TASK DETAILS:
Reproduce only the lines that run from the line containing "Image resolution: width=1120" to the end of the entries below, exactly as they stand.
RECORDS TO USE Block Start
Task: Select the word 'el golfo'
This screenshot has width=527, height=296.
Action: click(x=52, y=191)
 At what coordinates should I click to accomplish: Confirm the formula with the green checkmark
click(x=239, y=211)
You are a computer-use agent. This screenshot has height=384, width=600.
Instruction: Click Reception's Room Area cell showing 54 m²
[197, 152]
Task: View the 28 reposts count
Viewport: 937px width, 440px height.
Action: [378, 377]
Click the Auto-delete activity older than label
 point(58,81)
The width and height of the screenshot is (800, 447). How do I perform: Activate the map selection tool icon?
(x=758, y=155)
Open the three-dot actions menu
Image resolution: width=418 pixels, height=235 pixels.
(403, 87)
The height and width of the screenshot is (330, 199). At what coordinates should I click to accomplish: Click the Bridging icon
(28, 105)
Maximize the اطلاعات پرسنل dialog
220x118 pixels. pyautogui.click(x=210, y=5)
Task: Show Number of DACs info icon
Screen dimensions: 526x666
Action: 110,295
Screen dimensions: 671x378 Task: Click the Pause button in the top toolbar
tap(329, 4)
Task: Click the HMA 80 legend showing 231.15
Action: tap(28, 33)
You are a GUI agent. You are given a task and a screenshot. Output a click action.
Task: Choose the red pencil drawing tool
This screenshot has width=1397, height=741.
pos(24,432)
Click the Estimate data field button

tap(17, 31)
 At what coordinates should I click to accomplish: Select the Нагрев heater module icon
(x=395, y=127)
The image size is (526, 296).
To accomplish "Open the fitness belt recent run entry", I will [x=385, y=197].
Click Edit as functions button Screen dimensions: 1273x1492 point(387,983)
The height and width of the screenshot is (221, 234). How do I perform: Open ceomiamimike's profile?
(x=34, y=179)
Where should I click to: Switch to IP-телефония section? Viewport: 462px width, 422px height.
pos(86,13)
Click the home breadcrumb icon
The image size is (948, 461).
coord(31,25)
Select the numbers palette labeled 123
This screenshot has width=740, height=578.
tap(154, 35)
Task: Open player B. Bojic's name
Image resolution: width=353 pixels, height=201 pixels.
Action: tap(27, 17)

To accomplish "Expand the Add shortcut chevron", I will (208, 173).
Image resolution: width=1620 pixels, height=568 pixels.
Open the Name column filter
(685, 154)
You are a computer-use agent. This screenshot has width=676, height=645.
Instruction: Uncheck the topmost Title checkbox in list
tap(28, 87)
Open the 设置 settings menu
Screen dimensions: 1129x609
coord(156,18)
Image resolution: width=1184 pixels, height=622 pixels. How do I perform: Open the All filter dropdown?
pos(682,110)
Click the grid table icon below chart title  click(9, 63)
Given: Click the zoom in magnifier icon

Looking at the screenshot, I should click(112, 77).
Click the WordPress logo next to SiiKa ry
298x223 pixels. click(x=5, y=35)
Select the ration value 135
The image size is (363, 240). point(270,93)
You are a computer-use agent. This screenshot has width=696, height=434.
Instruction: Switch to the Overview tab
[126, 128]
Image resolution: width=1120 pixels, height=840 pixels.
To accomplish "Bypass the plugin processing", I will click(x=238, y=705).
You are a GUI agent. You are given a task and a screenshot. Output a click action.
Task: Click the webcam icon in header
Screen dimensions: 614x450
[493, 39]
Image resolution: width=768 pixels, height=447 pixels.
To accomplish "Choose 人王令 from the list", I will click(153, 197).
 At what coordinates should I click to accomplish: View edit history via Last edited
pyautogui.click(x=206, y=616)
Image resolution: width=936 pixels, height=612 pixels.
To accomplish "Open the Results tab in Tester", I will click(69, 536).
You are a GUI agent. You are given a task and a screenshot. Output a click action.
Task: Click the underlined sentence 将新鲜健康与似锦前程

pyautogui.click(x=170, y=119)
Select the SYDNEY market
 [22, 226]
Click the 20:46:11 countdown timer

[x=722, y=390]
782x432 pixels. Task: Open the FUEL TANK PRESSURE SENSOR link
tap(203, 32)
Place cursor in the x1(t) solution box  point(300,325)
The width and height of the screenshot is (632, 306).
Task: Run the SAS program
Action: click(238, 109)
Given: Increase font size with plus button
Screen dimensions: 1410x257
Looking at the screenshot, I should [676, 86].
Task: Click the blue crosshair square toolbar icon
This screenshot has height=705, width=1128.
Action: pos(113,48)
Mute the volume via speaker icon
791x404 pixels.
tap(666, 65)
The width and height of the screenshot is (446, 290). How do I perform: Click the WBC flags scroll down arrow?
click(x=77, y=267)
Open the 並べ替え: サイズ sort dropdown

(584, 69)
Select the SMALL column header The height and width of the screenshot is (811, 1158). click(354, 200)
RECORDS TO USE Block End
SOLUTION:
Image resolution: width=1120 pixels, height=840 pixels.
To accomplish "Bypass the plugin processing", I will click(x=238, y=705).
You are a GUI agent. You are given a task and a screenshot. Output a click action.
Task: Click the webcam icon in header
Screen dimensions: 614x450
[493, 39]
Image resolution: width=768 pixels, height=447 pixels.
To accomplish "Choose 人王令 from the list", I will click(153, 197).
 At what coordinates should I click to accomplish: View edit history via Last edited
pyautogui.click(x=206, y=616)
Image resolution: width=936 pixels, height=612 pixels.
To accomplish "Open the Results tab in Tester", I will click(69, 536).
You are a GUI agent. You are given a task and a screenshot. Output a click action.
Task: Click the underlined sentence 将新鲜健康与似锦前程

pyautogui.click(x=170, y=119)
Select the SYDNEY market
 [22, 226]
Click the 20:46:11 countdown timer

[x=722, y=390]
782x432 pixels. Task: Open the FUEL TANK PRESSURE SENSOR link
tap(203, 32)
Place cursor in the x1(t) solution box  point(300,325)
The width and height of the screenshot is (632, 306).
Task: Run the SAS program
Action: click(238, 109)
Given: Increase font size with plus button
Screen dimensions: 1410x257
Looking at the screenshot, I should [676, 86].
Task: Click the blue crosshair square toolbar icon
This screenshot has height=705, width=1128.
Action: pos(113,48)
Mute the volume via speaker icon
791x404 pixels.
tap(666, 65)
The width and height of the screenshot is (446, 290). How do I perform: Click the WBC flags scroll down arrow?
click(x=77, y=267)
Open the 並べ替え: サイズ sort dropdown

(584, 69)
Select the SMALL column header The height and width of the screenshot is (811, 1158). click(354, 200)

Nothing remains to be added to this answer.